У Шекспира не было ни равных, ни вторых. Но среди писателей, которые в отмеченном нами пункте ближе всего подошли к манере великого мастера, мы без колебаний ставим Джейн Остин, женщину, которой Англия по праву гордится. Она подарила нам множество персонажей, все они, в известном смысле, обыденны, все такие, каких мы встречаем каждый день. И всё же они столь же совершенно отличаются друг от друга, как если бы были самыми эксцентричными из людей. Есть, например, четыре священника, ни одного из которых мы не удивились бы встретить в любом приходе королевства: мистер Эдвард Феррарс, мистер Генри Тилни, мистер Эдмунд Бертрам и мистер Элтон. Все они — представители высшей части среднего класса. Все они получили либеральное образование. Все они связаны ограничениями одного и того же священного сана. Все они молоды. Все они влюблены. Ни у одного из них нет «конька», если воспользоваться выражением Стерна. Ни у одного нет господствующей страсти, о каких мы читаем у Поупа. Кто не ожидал бы, что они будут безвкусными подобиями друг друга? Ничего подобного. Гарпагон не более не похож на Журдена, Жозеф Сёрфейс не более не похож на сэра Люциуса О’Триггера, чем каждый из молодых священников мисс Остин на всех своих преподобных собратьев. И почти всё это достигается штрихами столь тонкими, что они ускользают от анализа, бросают вызов силам описания, и мы знаем об их существовании лишь по общему эффекту, к которому они привели.
Мы полагаем, что необходимо провести черту между художниками этого класса и теми поэтами и романистами, чье мастерство заключается в изображении того, что Бен Джонсон называл «гуморами». Слова Бена настолько соответствуют цели, что мы процитируем их: «Когда некое особое качество так овладевает человеком, что влечет все его чувства, дух и силы, чтобы они устремились в одном направлении, — это, по правде говоря, можно назвать гумором».
Безусловно, существуют люди, в которых гуморы, подобные описанным Беном, достигли полного господства.

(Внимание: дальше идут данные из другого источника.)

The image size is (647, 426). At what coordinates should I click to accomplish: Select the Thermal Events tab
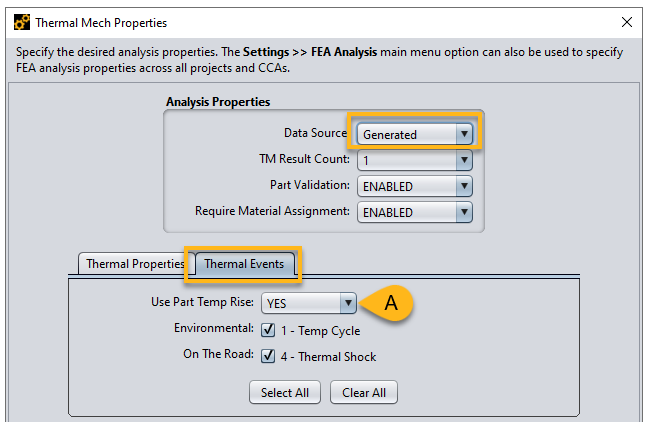pyautogui.click(x=245, y=264)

Алчность Элвеса, безумное желание сэра Эгертона Бриджеса получить баронство, на которое он имел не больше прав, чем на корону Испании, злоба, которую долгое размышление о мнимых обидах породило в мрачном уме Беллингема, — вот примеры. Чувство, которое воодушевляло Кларксона и других добродетельных людей против работорговли и рабства, — это пример более благородного рода.
Видя, что такие гуморы существуют, мы не можем отрицать, что они являются подходящими объектами для подражания в искусстве. Но мы полагаем, что подражание таким гуморам, сколь бы искусным и забавным оно ни было, не является достижением высшего порядка; и, поскольку такие гуморы редки в реальной жизни, их, по нашему мнению, следует скупо вводить в произведения, претендующие на то, чтобы быть картинами реальной жизни. Тем не менее, писатель может проявить столько гениальности в изображении этих гуморов, что по праву заслуживает выдающегося и постоянного места среди классиков. Главные же места — на возвышении и под балдахином — зарезервированы для немногих, кто преуспел в трудном искусстве изображения характеров, в которых ни одна черта не является экстравагантно гипертрофированной.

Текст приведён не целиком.